A well-known pianist, Paderewski, was gearing up for a performance in New York. His much-anticipated concert had been sold out for six months. A mother thought it would be a good idea to take her 9-year-old son to the concert because of his complaints about his piano lessons. Surely if he heard how he could sound one day, he would remain interested. So, the mother dressed her son up in a tuxedo, and he fit right in with the rest of the tuxedo’s and evening gowns worn that night, except for being half the height of anyone else there. As good as he looked, that didn’t change the fact that he was only 9. He was restless and couldn’t sit still as he continually would have to go to the bathroom and move around, annoying those he sat around, going back and forth down the aisle so many times.

Well, his mom had had enough, and sat him firmly in his seat and said, “Now you stay here and don’t move!” But once again, while someone sitting on the other side of her distracted the mother, the boy slipped away from his seat. The mother turned and saw him walking down the aisle toward the stage. She instinctively yelled for him, but this startled the boy into moving faster toward the stage. He climbed up on stage with the lone Steinway concert grand piano, and looked intrigued by such a large oddly shaped piano. He began making his way around, examining the beautiful instrument. Some people in the audience noticed him and began to get worried. Others became quite annoyed, “Get this kid off the stage! What is that boy doing up there?” They yelled. Some ushers had began moving towards the stage to get things in order.

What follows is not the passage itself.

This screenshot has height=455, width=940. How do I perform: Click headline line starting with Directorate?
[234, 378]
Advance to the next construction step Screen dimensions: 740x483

Right about now, the pianist who was supposed to perform looked on stage to see what the commotion was about. He saw what was going on, grabbed his tuxedo jacket and quickly got on stage. Everyone’s final destination was the piano, and as quickly as a 9 year old can scurry around, he made his way to the bench first. Everyone just sort of froze as the famous pianist stood behind this boy stealing his spotlight. As the silence grew, the boy broke it by gently beginning to play…chopsticks. Everyone wondered what the great pianist would do. The boy, not realizing what a stir he was creating, stayed true to his song. The performer moved behind the boy, knelt down on his knees and whispered in to the boys ear, “don’t stop. Keep on playing. You’re doing great!” He eased his arms around the boy and began to play a magnificent concerto based on the tune of chopsticks. While they both played, Paderewski kept saying to the boy, “Don’t stop. Keep on playing.”

I hope that we are able to hear the subtle voice of God in our ear whispering, “Don’t stop. Keep on playing. You’re doing great!” Because it is usually only in hind sight, and some day in the glorious realms of heaven, that we are able to look back and hear the glorious beauty of the concerto God was playing while we plunked out our childlike version of “chopsticks.”

Having childlike faith is a hard thing to do. It’s hard to sit back and say, “I don’t know it all. I don’t even know a lot, but I’m going to give all my effort to God, get past what I don’t understand and trust that he will make something beautiful out of it all.